**Material supplied:**
══════

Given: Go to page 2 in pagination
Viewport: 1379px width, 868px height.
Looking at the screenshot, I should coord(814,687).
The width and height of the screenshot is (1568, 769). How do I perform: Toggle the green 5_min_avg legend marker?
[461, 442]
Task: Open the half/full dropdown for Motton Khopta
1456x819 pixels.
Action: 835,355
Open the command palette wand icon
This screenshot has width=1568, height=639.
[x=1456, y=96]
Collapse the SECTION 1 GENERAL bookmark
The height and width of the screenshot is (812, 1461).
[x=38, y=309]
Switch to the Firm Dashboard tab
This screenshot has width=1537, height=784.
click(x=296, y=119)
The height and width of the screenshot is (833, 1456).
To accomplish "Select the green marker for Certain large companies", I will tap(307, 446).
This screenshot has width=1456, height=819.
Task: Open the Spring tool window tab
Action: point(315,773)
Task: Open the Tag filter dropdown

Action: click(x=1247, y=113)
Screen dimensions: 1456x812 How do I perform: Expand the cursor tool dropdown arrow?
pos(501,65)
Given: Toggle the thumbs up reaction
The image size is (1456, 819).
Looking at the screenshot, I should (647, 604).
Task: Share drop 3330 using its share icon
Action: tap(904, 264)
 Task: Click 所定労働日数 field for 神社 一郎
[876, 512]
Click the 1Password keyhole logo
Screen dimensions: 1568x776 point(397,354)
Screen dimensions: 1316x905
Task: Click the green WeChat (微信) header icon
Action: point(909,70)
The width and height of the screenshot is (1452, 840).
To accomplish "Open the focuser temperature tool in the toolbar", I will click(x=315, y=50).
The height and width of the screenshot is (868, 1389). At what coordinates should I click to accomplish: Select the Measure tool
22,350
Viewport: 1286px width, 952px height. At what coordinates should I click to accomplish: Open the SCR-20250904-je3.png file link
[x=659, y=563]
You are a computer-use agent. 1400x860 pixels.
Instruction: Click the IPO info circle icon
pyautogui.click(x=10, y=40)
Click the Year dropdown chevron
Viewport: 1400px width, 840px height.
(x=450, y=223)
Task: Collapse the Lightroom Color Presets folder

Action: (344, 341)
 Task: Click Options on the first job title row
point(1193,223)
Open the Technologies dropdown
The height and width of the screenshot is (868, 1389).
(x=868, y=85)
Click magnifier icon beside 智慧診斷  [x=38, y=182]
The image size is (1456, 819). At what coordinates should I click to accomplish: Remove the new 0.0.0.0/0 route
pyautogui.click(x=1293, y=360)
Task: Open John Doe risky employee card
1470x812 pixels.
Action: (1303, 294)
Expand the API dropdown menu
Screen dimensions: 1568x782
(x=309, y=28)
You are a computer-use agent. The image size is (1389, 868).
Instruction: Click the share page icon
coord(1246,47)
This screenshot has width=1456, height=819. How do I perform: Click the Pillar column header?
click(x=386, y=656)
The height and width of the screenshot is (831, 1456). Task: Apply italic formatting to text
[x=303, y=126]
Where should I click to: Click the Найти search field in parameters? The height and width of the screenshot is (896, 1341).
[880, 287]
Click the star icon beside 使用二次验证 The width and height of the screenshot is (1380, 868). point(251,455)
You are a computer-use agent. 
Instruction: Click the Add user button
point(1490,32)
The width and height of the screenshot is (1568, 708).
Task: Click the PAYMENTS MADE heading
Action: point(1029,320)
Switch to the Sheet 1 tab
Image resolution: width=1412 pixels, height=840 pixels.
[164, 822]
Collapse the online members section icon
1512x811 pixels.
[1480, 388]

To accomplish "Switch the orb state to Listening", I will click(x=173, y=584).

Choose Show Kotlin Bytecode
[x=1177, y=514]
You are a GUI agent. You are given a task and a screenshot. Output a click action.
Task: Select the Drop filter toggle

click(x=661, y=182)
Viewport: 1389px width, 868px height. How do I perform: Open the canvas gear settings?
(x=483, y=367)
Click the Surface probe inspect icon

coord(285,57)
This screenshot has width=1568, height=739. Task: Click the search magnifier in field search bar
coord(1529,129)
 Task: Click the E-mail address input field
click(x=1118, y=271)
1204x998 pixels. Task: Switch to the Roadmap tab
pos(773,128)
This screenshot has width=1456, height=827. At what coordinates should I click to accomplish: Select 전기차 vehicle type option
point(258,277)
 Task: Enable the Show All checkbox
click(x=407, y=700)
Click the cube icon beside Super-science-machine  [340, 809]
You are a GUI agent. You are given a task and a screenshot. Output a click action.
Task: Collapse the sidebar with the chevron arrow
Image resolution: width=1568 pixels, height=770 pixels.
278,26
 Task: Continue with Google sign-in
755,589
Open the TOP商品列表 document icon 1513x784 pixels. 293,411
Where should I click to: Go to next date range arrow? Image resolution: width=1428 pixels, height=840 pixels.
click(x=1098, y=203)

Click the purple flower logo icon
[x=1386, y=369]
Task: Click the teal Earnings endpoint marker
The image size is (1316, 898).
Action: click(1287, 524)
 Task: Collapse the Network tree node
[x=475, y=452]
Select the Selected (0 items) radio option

══════

**Problem statement:**
The answer must be the full listing, restated word for word.

**Expected answer:**
Given: Go to page 2 in pagination
Viewport: 1379px width, 868px height.
Looking at the screenshot, I should coord(814,687).
The width and height of the screenshot is (1568, 769). How do I perform: Toggle the green 5_min_avg legend marker?
[461, 442]
Task: Open the half/full dropdown for Motton Khopta
1456x819 pixels.
Action: 835,355
Open the command palette wand icon
This screenshot has width=1568, height=639.
[x=1456, y=96]
Collapse the SECTION 1 GENERAL bookmark
The height and width of the screenshot is (812, 1461).
[x=38, y=309]
Switch to the Firm Dashboard tab
This screenshot has width=1537, height=784.
click(x=296, y=119)
The height and width of the screenshot is (833, 1456).
To accomplish "Select the green marker for Certain large companies", I will tap(307, 446).
This screenshot has width=1456, height=819.
Task: Open the Spring tool window tab
Action: point(315,773)
Task: Open the Tag filter dropdown

Action: click(x=1247, y=113)
Screen dimensions: 1456x812 How do I perform: Expand the cursor tool dropdown arrow?
pos(501,65)
Given: Toggle the thumbs up reaction
The image size is (1456, 819).
Looking at the screenshot, I should (647, 604).
Task: Share drop 3330 using its share icon
Action: tap(904, 264)
 Task: Click 所定労働日数 field for 神社 一郎
[876, 512]
Click the 1Password keyhole logo
Screen dimensions: 1568x776 point(397,354)
Screen dimensions: 1316x905
Task: Click the green WeChat (微信) header icon
Action: point(909,70)
The width and height of the screenshot is (1452, 840).
To accomplish "Open the focuser temperature tool in the toolbar", I will click(x=315, y=50).
The height and width of the screenshot is (868, 1389). At what coordinates should I click to accomplish: Select the Measure tool
22,350
Viewport: 1286px width, 952px height. At what coordinates should I click to accomplish: Open the SCR-20250904-je3.png file link
[x=659, y=563]
You are a computer-use agent. 1400x860 pixels.
Instruction: Click the IPO info circle icon
pyautogui.click(x=10, y=40)
Click the Year dropdown chevron
Viewport: 1400px width, 840px height.
(x=450, y=223)
Task: Collapse the Lightroom Color Presets folder

Action: (344, 341)
 Task: Click Options on the first job title row
point(1193,223)
Open the Technologies dropdown
The height and width of the screenshot is (868, 1389).
(x=868, y=85)
Click magnifier icon beside 智慧診斷  [x=38, y=182]
The image size is (1456, 819). At what coordinates should I click to accomplish: Remove the new 0.0.0.0/0 route
pyautogui.click(x=1293, y=360)
Task: Open John Doe risky employee card
1470x812 pixels.
Action: (1303, 294)
Expand the API dropdown menu
Screen dimensions: 1568x782
(x=309, y=28)
You are a computer-use agent. The image size is (1389, 868).
Instruction: Click the share page icon
coord(1246,47)
This screenshot has width=1456, height=819. How do I perform: Click the Pillar column header?
click(x=386, y=656)
The height and width of the screenshot is (831, 1456). Task: Apply italic formatting to text
[x=303, y=126]
Where should I click to: Click the Найти search field in parameters? The height and width of the screenshot is (896, 1341).
[880, 287]
Click the star icon beside 使用二次验证 The width and height of the screenshot is (1380, 868). point(251,455)
You are a computer-use agent. 
Instruction: Click the Add user button
point(1490,32)
The width and height of the screenshot is (1568, 708).
Task: Click the PAYMENTS MADE heading
Action: point(1029,320)
Switch to the Sheet 1 tab
Image resolution: width=1412 pixels, height=840 pixels.
[164, 822]
Collapse the online members section icon
1512x811 pixels.
[1480, 388]

To accomplish "Switch the orb state to Listening", I will click(x=173, y=584).

Choose Show Kotlin Bytecode
[x=1177, y=514]
You are a GUI agent. You are given a task and a screenshot. Output a click action.
Task: Select the Drop filter toggle

click(x=661, y=182)
Viewport: 1389px width, 868px height. How do I perform: Open the canvas gear settings?
(x=483, y=367)
Click the Surface probe inspect icon

coord(285,57)
This screenshot has width=1568, height=739. Task: Click the search magnifier in field search bar
coord(1529,129)
 Task: Click the E-mail address input field
click(x=1118, y=271)
1204x998 pixels. Task: Switch to the Roadmap tab
pos(773,128)
This screenshot has width=1456, height=827. At what coordinates should I click to accomplish: Select 전기차 vehicle type option
point(258,277)
 Task: Enable the Show All checkbox
click(x=407, y=700)
Click the cube icon beside Super-science-machine  [340, 809]
You are a GUI agent. You are given a task and a screenshot. Output a click action.
Task: Collapse the sidebar with the chevron arrow
Image resolution: width=1568 pixels, height=770 pixels.
278,26
 Task: Continue with Google sign-in
755,589
Open the TOP商品列表 document icon 1513x784 pixels. 293,411
Where should I click to: Go to next date range arrow? Image resolution: width=1428 pixels, height=840 pixels.
click(x=1098, y=203)

Click the purple flower logo icon
[x=1386, y=369]
Task: Click the teal Earnings endpoint marker
The image size is (1316, 898).
Action: click(1287, 524)
 Task: Collapse the Network tree node
[x=475, y=452]
Select the Selected (0 items) radio option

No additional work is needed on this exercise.